This is the first release from Alison Krauss & Union Station since 2004. In the meantime Krauss has enjoyed enormous success with Robert Plant, while the band members have been actively engaged in pursuing solo careers. Coming together after such a break begs the question of how well they would adapt to working together again and whether they still have something to offer. No need to worry, Paper Airplane finds them in fine form.
The opening title track was written by Krauss's long-time collaborator Robert Lee Castleman, and is a strong song featuring some sweet guitar and dobro interplay. The lyrics, about the ending of a love affair (Every silver lining always seems to have a cloud) set the tone for the whole album. The majority of the songs deal with living through trying times, heartbreak and specifically break-ups.

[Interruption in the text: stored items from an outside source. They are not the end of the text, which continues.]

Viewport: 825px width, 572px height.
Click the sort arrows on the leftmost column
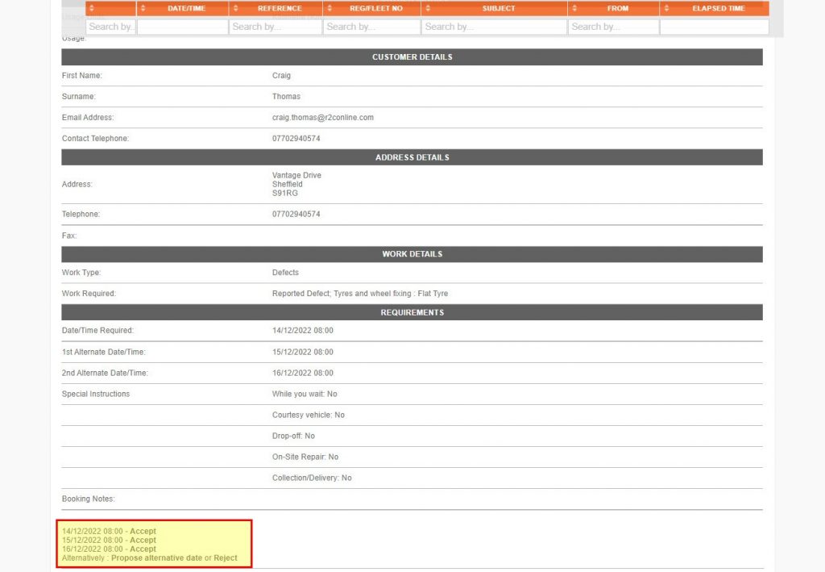(92, 8)

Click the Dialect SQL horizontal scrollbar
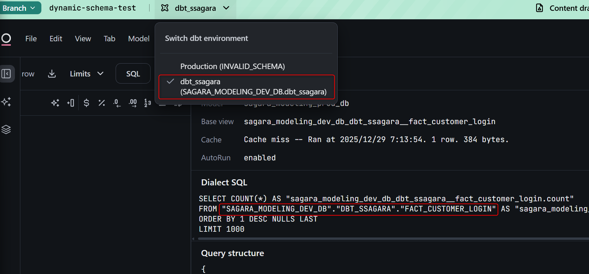point(373,239)
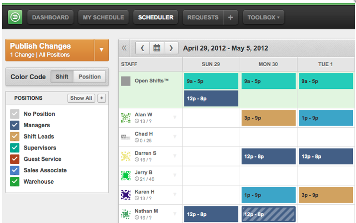Viewport: 356px width, 223px height.
Task: Uncheck the Managers position checkbox
Action: tap(14, 125)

Most songs are sung by Krauss, but guitar player Dan Tyminski sings lead on three out of eleven. On these, the glossy sheen of Krauss's singing is replaced with the earth and dirt in Tyminski's voice, resulting in a more traditional bluegrass sound. The rest of the band is comprised of dobro master Jerry Douglas, Ron Block on banjo and Barry Bales on bass. With musicians as talented as these, there's no grandstanding, so you get seamless interaction and no flashy instrumental gymnastics.
The version of Richard Thomson's “Dimming Of The Day” that you hear on the album was the first complete take they did, Krauss having broken down in tears during her first attempt. The song's taken at a slow pace with some beautiful lyrics about the end of a relationship.

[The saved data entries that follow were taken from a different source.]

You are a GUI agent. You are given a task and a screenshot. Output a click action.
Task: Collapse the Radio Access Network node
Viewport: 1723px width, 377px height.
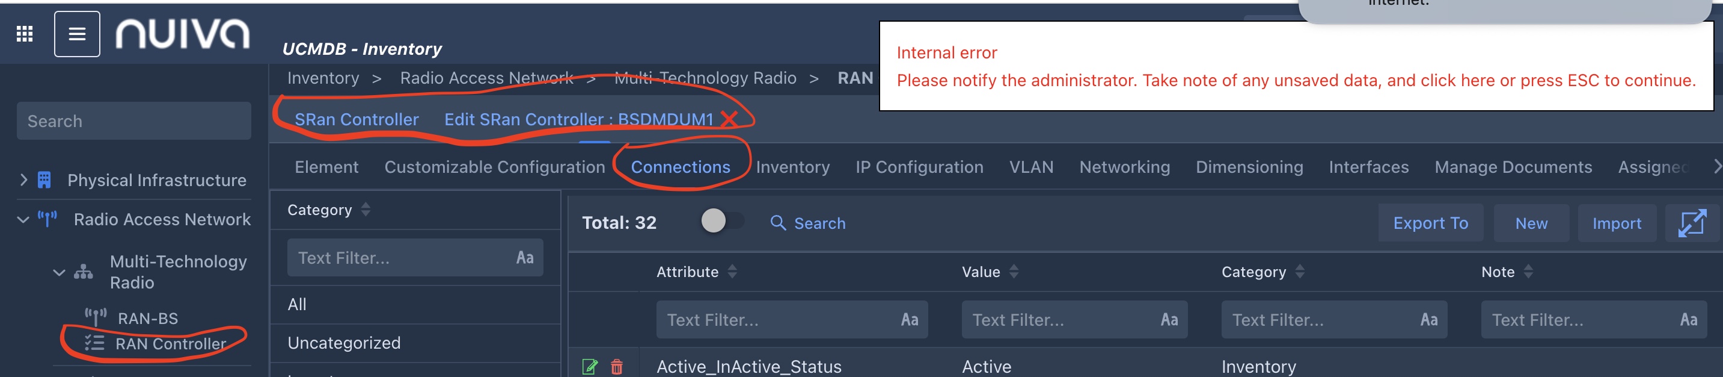pyautogui.click(x=23, y=220)
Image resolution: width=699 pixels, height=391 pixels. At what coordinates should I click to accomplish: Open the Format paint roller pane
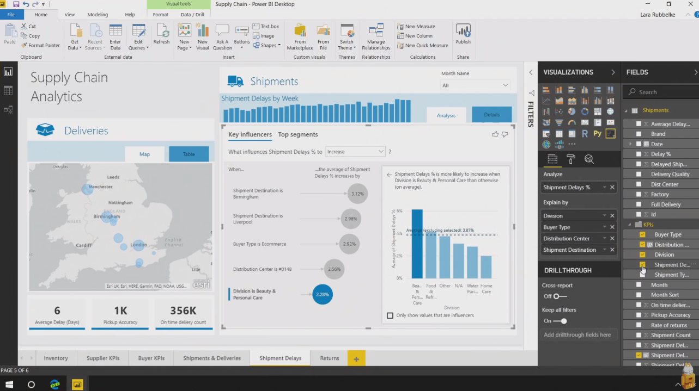[x=570, y=159]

The album closes with the wonderful Jackson Browne composition “My Opening Farewell”, a song in which every word and note is carefully honed. So it's a shame that Krauss slightly mangles the lyrics – she not only changes the narrator from a man to a woman, but as a consequence has to change who says what to whom. As a result the lyrics don't make so much sense. But it won't be a problem to those not familiar with the original, and doesn't stop this version from being still very good.
There's no doubt that Paper Airplane will continue Krauss's success, and deservedly so. She seems to have managed the trick of achieving major commercial impact without compromising her music. The components of her success are not too difficult to understand. Initially feted for her fiddle playing, that's now quite a minor part of her appeal. She is a much improved singer, demonstrates impeccable taste in her choice of songs, and in Union Station has a band to envy.